_Problem details:_
Your reply should hold only the lines from the records below where "field" occurs.

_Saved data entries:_
*** Begin section ***

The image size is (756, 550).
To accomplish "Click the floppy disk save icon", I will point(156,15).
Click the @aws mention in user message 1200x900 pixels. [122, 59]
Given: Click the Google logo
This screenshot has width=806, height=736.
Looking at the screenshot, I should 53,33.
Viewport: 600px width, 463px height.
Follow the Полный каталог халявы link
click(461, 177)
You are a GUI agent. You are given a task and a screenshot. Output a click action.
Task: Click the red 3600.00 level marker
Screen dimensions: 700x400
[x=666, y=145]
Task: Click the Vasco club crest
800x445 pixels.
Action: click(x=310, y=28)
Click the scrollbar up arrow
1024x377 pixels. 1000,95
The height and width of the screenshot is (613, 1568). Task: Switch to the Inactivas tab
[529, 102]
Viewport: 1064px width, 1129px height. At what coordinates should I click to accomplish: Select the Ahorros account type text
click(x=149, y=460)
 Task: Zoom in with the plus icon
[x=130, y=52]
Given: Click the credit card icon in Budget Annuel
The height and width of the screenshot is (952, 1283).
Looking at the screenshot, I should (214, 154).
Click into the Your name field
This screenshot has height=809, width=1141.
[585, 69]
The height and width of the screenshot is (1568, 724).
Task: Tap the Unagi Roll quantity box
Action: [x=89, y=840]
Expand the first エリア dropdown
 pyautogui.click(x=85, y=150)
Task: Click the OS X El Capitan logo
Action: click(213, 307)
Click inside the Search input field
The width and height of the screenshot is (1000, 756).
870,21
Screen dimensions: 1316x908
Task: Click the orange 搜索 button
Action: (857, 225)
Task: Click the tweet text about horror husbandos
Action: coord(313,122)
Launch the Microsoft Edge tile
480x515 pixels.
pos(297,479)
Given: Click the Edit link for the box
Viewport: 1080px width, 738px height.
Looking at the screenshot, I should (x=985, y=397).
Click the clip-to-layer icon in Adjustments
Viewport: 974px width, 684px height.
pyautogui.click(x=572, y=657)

*** End section ***

_Your solution:_
Click into the Your name field
Click inside the Search input field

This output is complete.